INPUT FOR THIS TASK:

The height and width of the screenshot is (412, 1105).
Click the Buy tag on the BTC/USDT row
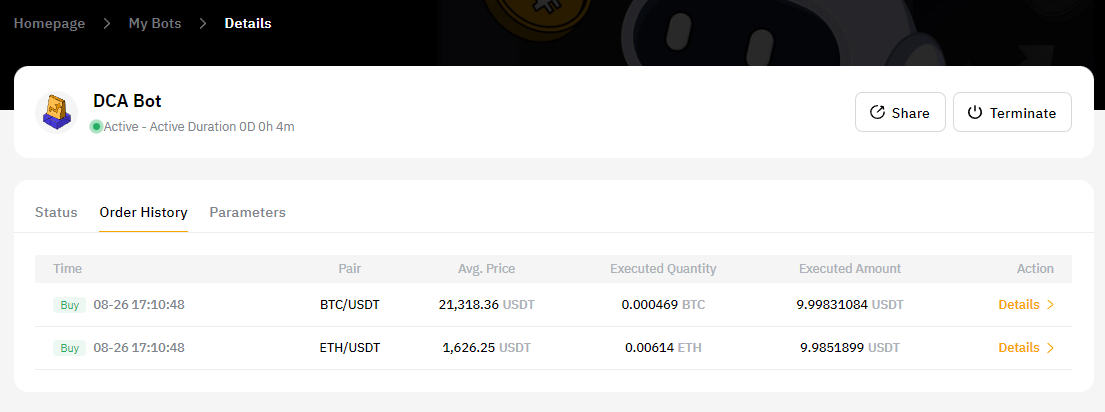tap(70, 305)
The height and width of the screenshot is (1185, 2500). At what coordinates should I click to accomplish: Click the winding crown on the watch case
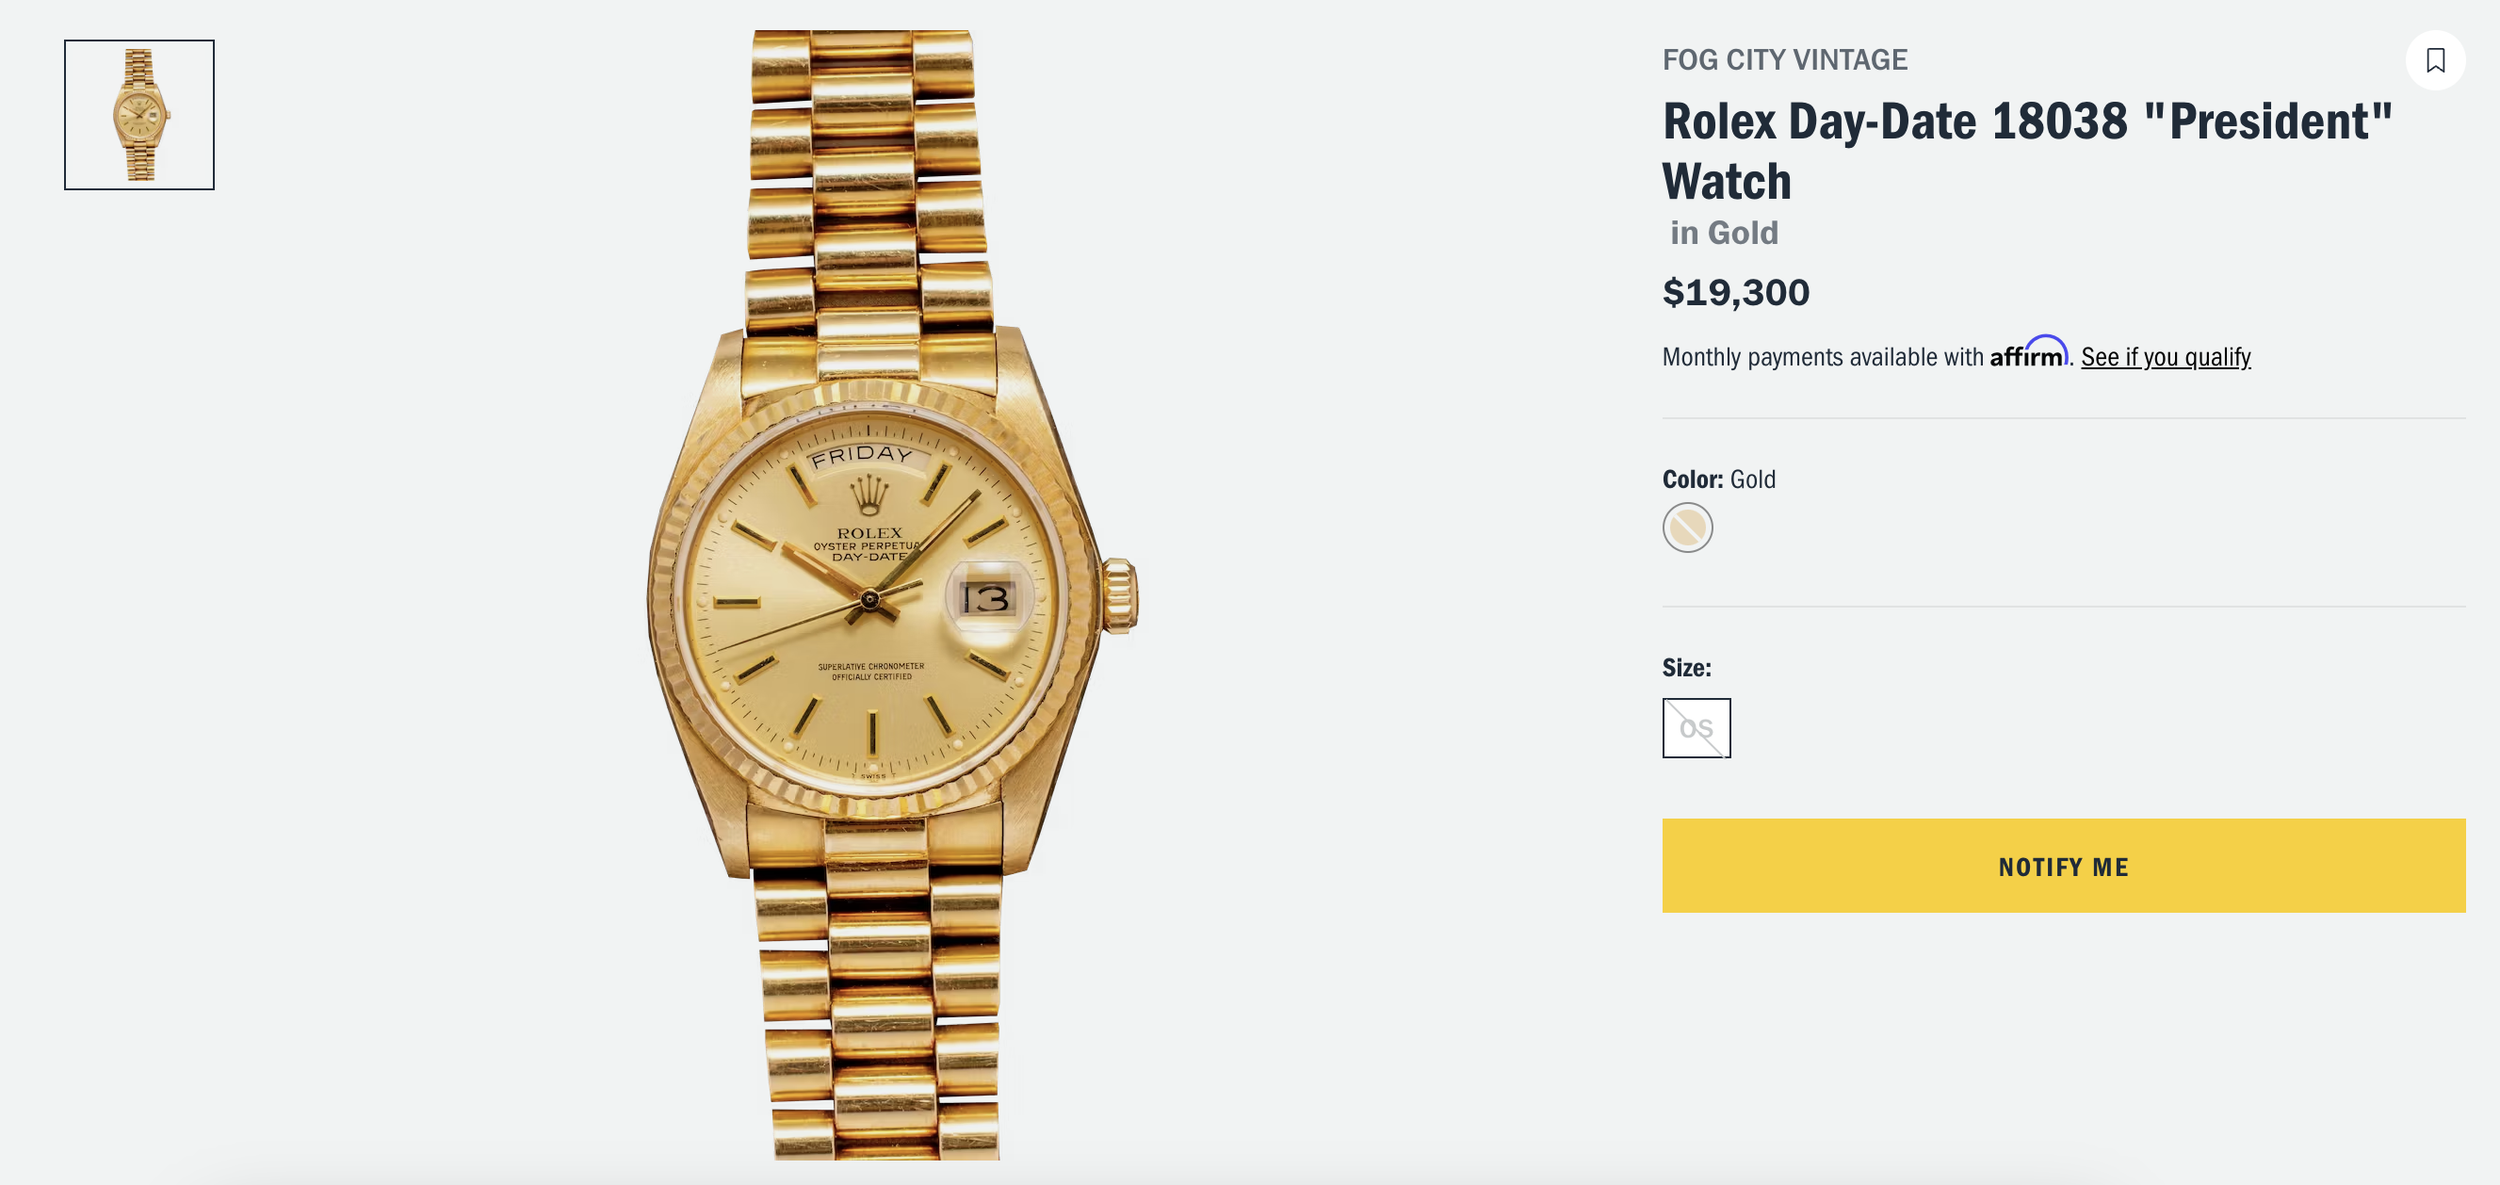(1119, 596)
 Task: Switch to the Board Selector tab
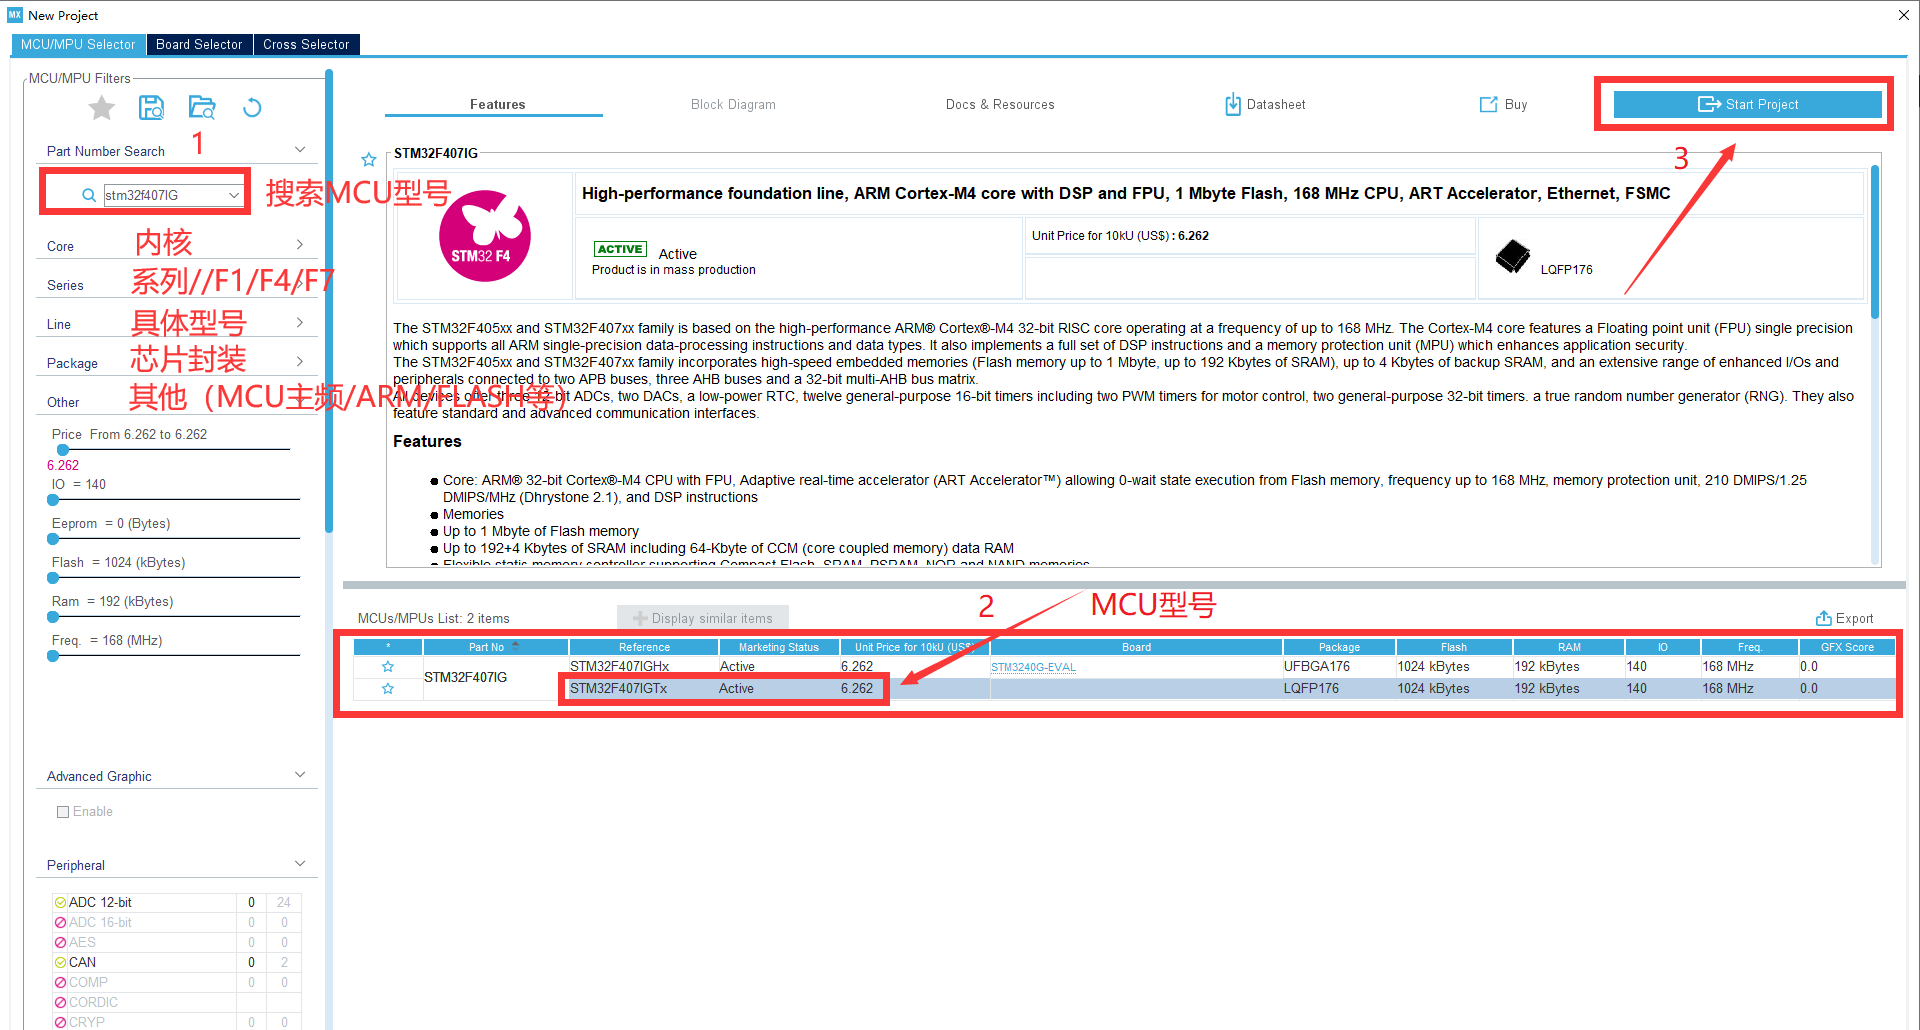click(x=199, y=45)
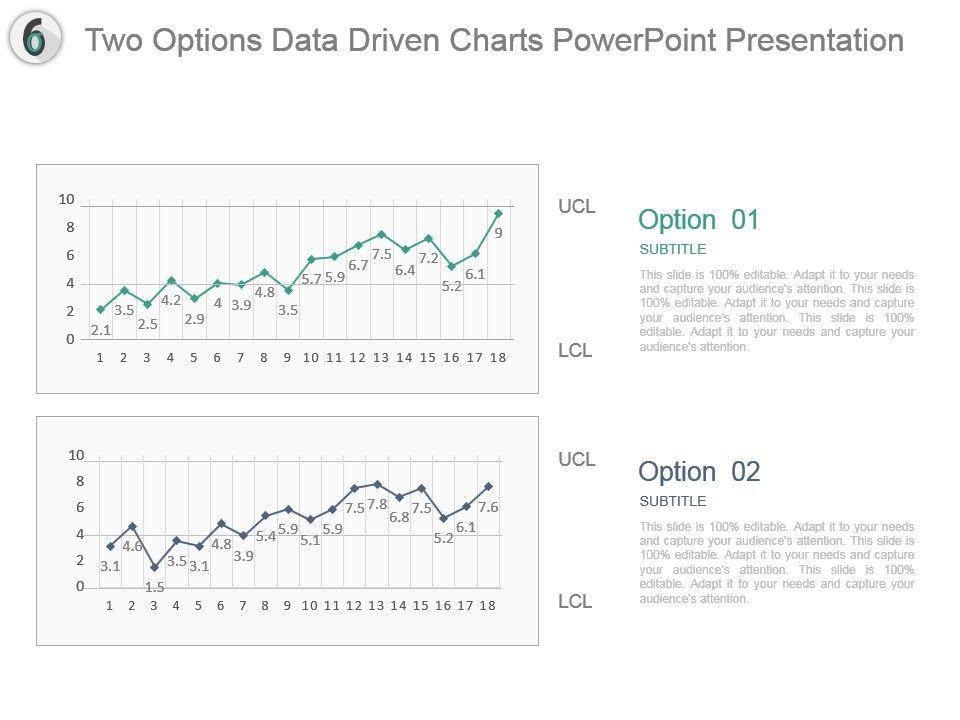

WHAT IS REQUIRED:
The answer must be a word-for-word copy of all the entries, containing no pictures.

EXERCISE RESULT:
The height and width of the screenshot is (412, 1105).
Click the Buy tag on the BTC/USDT row
tap(70, 305)
The height and width of the screenshot is (1185, 2500). At what coordinates should I click to accomplish: Click the winding crown on the watch case
(1119, 596)
 Task: Switch to the Board Selector tab
click(x=199, y=45)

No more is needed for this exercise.